• _What you will do_
Reproduce precisely the lines of the material below from the line containing "Given: Click the MSCI EAFE +43.82 change" up to and including its last line. Pictures must not be copied.

• _Task material_
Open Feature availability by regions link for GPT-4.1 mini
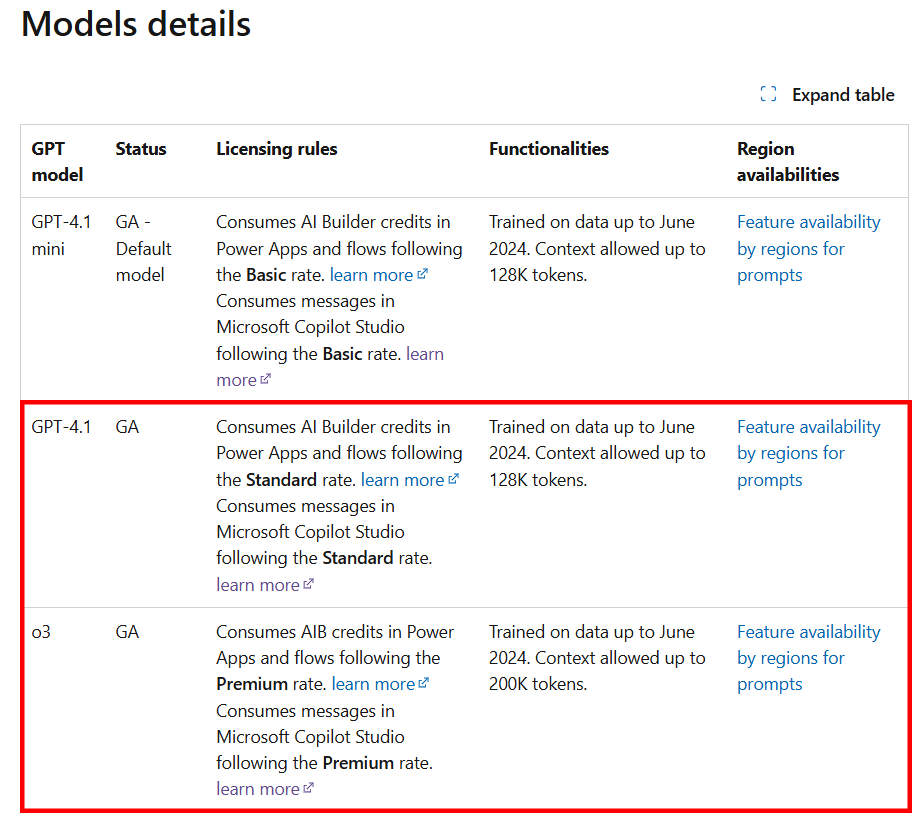The height and width of the screenshot is (826, 922). coord(809,249)
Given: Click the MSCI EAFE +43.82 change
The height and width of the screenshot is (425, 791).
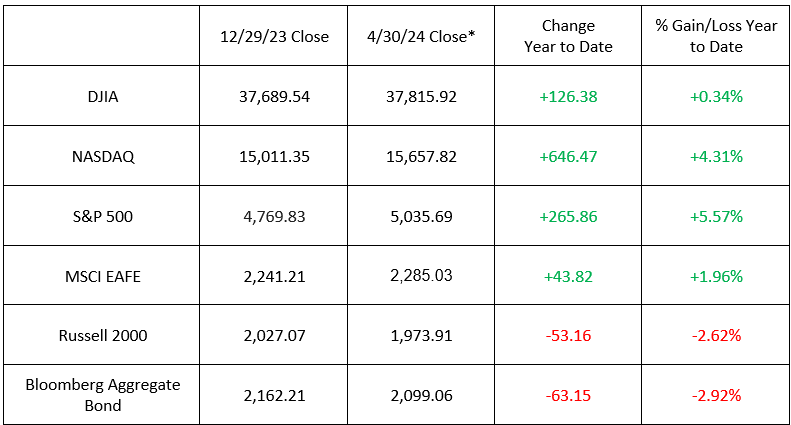Looking at the screenshot, I should [x=568, y=276].
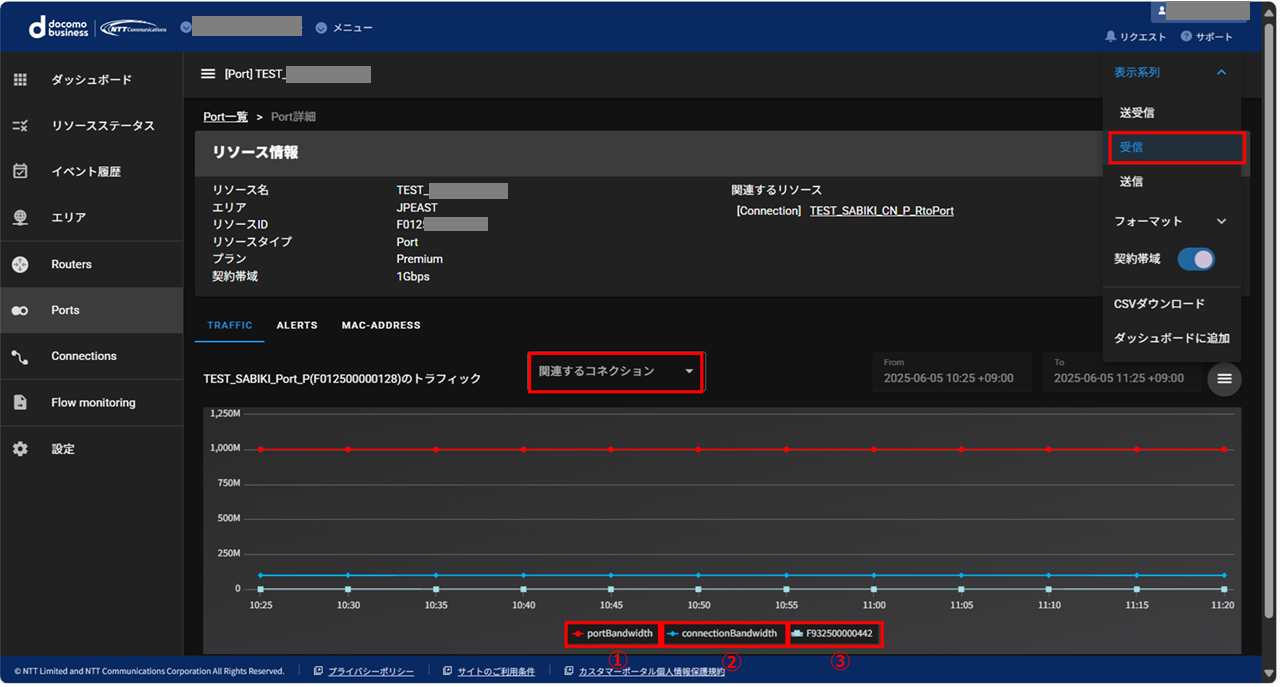Open Routers via its sidebar icon
This screenshot has height=687, width=1280.
tap(20, 264)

• _The answer_
Given: Click the MSCI EAFE +43.82 change
The height and width of the screenshot is (425, 791).
Looking at the screenshot, I should [x=568, y=276].
Open Routers via its sidebar icon
This screenshot has height=687, width=1280.
tap(20, 264)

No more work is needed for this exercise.